David Hildenbrand July 29, 2020, 9:35 a.m. UTC | #5

On 29.07.20 11:31, Mike Rapoport wrote:
> Hi Justin,
> 
> On Wed, Jul 29, 2020 at 08:27:58AM +0000, Justin He wrote:
>> Hi David
>>>>
>>>> Without this series, if qemu creates a 4G bytes nvdimm device, we can
>>> only
>>>> use 2G bytes for dax pmem(kmem) in the worst case.
>>>> e.g.
>>>> 240000000-33fdfffff : Persistent Memory
>>>> We can only use the memblock between [240000000, 2ffffffff] due to the
>>> hard
>>>> limitation. It wastes too much memory space.
>>>>
>>>> Decreasing the SECTION_SIZE_BITS on arm64 might be an alternative, but
>>> there
>>>> are too many concerns from other constraints, e.g. PAGE_SIZE, hugetlb,
>>>> SPARSEMEM_VMEMMAP, page bits in struct page ...
>>>>
>>>> Beside decreasing the SECTION_SIZE_BITS, we can also relax the kmem
>>> alignment
>>>> with memory_block_size_bytes().
>>>>
>>>> Tested on arm64 guest and x86 guest, qemu creates a 4G pmem device. dax
>>> pmem
>>>> can be used as ram with smaller gap. Also the kmem hotplug add/remove
>>> are both
>>>> tested on arm64/x86 guest.
>>>>
>>>
>>> Hi,
>>>
>>> I am not convinced this use case is worth such hacks (that’s what it is)
>>> for now. On real machines pmem is big - your example (losing 50% is
>>> extreme).
>>>
>>> I would much rather want to see the section size on arm64 reduced.

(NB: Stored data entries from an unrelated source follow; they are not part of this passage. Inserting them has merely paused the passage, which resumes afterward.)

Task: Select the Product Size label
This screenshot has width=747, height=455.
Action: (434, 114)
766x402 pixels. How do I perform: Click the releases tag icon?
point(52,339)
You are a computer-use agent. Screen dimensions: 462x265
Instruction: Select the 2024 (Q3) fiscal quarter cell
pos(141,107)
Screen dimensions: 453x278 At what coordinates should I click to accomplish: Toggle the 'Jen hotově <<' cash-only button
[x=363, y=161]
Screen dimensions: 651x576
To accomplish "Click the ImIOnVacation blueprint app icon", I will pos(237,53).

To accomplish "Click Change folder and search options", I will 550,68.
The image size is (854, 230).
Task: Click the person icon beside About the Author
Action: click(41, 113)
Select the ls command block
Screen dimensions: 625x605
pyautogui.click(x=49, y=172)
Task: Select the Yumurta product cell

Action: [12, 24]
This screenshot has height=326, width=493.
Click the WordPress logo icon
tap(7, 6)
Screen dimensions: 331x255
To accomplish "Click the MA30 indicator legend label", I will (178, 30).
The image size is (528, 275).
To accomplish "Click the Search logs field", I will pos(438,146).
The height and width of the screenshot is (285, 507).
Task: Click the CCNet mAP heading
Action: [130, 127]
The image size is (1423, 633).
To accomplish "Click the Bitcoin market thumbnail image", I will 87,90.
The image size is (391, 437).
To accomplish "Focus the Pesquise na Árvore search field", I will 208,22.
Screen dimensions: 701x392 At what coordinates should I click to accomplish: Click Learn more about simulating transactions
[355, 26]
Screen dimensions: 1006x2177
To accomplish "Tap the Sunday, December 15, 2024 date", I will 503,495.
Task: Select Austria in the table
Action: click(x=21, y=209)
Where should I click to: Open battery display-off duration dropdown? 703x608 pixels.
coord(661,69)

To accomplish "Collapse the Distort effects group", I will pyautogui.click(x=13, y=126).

I
>>> remember there were patches and that at least with a base page size of 4k
>>> it can be reduced drastically (64k base pages are more problematic due to
>>> the ridiculous THP size of 512M). But could be a section size of 512 is
>>> possible on all configs right now.
>>
>> Yes, I once investigated how to reduce section size on arm64 thoughtfully:
>> There are many constraints for reducing SECTION_SIZE_BITS
>> 1. Given page->flags bits is limited, SECTION_SIZE_BITS can't be reduced too
>>    much.
>> 2. Once CONFIG_SPARSEMEM_VMEMMAP is enabled, section id will not be counted
>>    into page->flags.
>> 3. MAX_ORDER depends on SECTION_SIZE_BITS 
>>  - 3.1 mmzone.h
>> #if (MAX_ORDER - 1 + PAGE_SHIFT) > SECTION_SIZE_BITS
>> #error Allocator MAX_ORDER exceeds SECTION_SIZE
>> #endif
>>  - 3.2 hugepage_init()
>> MAYBE_BUILD_BUG_ON(HPAGE_PMD_ORDER >= MAX_ORDER);
>>
>> Hence when ARM64_4K_PAGES && CONFIG_SPARSEMEM_VMEMMAP are enabled,
>> SECTION_SIZE_BITS can be reduced to 27.
>> But when ARM64_64K_PAGES, given 3.2, MAX_ORDER > 29-16 = 13.
>> Given 3.1 SECTION_SIZE_BITS >= MAX_ORDER+15 > 28. So SECTION_SIZE_BITS can not
>> be reduced to 27.
>>
>> In one word, if we considered to reduce SECTION_SIZE_BITS on arm64, the Kconfig
>> might be very complicated,e.g. we still need to consider the case for
>> ARM64_16K_PAGES.
> 
> It is not necessary to pollute Kconfig with that.
> arch/arm64/include/asm/sparesemem.h can have something like
> 
> #ifdef CONFIG_ARM64_64K_PAGES
> #define SPARSE_SECTION_SIZE 29
> #elif defined(CONFIG_ARM16K_PAGES)
> #define SPARSE_SECTION_SIZE 28
> #elif defined(CONFIG_ARM4K_PAGES)
> #define SPARSE_SECTION_SIZE 27
> #else
> #error
> #endif

ack

>  
> There is still large gap with ARM64_64K_PAGES, though.
> 
> As for SPARSEMEM without VMEMMAP, are there actual benefits to use it?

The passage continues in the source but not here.